Sorry about the stream-of-consciousness thing, I hope you’ll understand. Anything I want to say to you I already have. This is a formality, a finale, an end to a chapter. Now I begin anew, hopefully with one or two of the same characters.

Do you know what it means when I say ‘to teach?’ Probably not, because it’s a very specific, connotative definition. When I say that the best teachers are students, I mean it. All the education in the world couldn’t have taught me what teaching 45 minutes of freshmen did. When they looked up at me, their eyes were cold with hate. They knew I saw. They didn’t know it hurt. That day I learned the most important lesson I think I’ll ever learn, they’re wrong. It doesn’t matter how much you know or who you know or where you learned or where you’ve been. What matters is that single moment when I crack a smile instead of a whip and I turn from authority to equal. To accomplish both must be one of the hardest things, because I’ve yet to do it. Anyway, a student will tell you everything they know, even if you don’t care. A teacher will tell you half of what they know and they don’t care you don’t care. This year has been a journey of education wrapped up in the one class I feel I can talk about. I learned about basketball and vodka with Red Bull and One Direction and soccer and technology and cars and foursquare and Gamecube. I didn’t learn much Latin, but I did learn so much more.

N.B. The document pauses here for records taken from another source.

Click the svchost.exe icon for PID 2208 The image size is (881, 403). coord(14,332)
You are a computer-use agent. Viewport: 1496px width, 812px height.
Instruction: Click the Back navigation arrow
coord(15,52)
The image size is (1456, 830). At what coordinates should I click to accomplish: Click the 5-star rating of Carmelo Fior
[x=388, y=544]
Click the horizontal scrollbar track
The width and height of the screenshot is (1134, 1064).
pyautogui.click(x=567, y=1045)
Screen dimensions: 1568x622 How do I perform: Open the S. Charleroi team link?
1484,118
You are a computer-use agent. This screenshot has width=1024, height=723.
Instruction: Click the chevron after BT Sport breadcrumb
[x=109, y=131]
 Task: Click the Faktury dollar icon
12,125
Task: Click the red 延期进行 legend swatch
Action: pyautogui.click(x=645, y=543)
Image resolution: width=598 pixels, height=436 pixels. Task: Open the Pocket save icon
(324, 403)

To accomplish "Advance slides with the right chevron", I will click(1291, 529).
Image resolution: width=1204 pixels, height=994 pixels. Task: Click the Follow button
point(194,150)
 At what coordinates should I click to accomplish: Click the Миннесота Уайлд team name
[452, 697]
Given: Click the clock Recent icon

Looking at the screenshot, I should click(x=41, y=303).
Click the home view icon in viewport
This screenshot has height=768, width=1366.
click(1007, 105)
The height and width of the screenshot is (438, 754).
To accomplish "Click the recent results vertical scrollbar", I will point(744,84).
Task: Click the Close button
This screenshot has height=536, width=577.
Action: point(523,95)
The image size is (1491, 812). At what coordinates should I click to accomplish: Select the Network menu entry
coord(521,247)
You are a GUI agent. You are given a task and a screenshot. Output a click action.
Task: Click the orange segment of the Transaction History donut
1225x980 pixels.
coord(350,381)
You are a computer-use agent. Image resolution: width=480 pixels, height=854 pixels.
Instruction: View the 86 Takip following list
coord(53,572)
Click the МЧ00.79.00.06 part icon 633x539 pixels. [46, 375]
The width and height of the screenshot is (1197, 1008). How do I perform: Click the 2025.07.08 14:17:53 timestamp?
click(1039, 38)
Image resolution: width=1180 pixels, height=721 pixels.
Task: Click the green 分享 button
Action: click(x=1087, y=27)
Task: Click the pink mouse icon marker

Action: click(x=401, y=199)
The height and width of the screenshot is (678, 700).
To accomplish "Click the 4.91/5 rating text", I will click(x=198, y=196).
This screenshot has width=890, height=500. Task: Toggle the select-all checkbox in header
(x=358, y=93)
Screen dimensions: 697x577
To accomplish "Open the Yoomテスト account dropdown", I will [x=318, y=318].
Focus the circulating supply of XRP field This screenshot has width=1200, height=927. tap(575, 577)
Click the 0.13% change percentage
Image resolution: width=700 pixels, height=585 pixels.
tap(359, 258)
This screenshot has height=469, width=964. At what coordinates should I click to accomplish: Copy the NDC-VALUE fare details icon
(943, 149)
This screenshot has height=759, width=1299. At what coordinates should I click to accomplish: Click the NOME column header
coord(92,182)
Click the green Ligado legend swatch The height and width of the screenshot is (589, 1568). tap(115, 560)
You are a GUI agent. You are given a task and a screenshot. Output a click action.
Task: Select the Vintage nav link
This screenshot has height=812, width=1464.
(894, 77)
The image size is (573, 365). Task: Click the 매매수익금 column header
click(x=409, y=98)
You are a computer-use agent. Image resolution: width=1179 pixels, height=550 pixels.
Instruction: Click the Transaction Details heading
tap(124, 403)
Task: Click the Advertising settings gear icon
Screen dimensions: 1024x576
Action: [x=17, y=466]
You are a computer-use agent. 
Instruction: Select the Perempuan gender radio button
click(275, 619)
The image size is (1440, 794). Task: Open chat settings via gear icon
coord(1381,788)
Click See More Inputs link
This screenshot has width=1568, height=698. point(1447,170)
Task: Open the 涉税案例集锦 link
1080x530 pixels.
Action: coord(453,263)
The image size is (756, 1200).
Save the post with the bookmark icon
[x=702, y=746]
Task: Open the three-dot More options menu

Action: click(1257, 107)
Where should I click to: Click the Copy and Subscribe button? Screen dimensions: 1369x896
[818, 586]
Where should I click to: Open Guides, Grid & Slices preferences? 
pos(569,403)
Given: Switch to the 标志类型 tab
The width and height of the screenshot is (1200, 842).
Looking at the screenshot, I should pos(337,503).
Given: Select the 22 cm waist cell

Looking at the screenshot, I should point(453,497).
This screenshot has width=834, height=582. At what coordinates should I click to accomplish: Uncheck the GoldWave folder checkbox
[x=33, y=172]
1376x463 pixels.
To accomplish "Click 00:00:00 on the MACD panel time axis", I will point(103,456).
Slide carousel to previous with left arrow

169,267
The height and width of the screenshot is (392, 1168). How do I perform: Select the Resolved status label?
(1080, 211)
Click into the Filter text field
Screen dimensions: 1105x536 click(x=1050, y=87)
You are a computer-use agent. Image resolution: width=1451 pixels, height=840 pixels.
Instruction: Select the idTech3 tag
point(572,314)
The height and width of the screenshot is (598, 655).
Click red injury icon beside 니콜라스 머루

In Central and South America, there are fish called geophagi. They don’t often eat other fish or plants or really anything. They sift through the gravel under them, eating the scraps from other creatures’ meals. No there’s a point I swear. When aquarists keep a geophagus, they get to see this feeding behavior. They also get to learn that these beautiful fish aren’t scavengers. They’re incredibly intelligent; they respond to different people in different ways; they can tell time; they understand. In life, I feel that each person should strive to be, as a geophagus, brilliant and beautiful without having to declare it to everyone, choosing only to display it to those whom you truly know.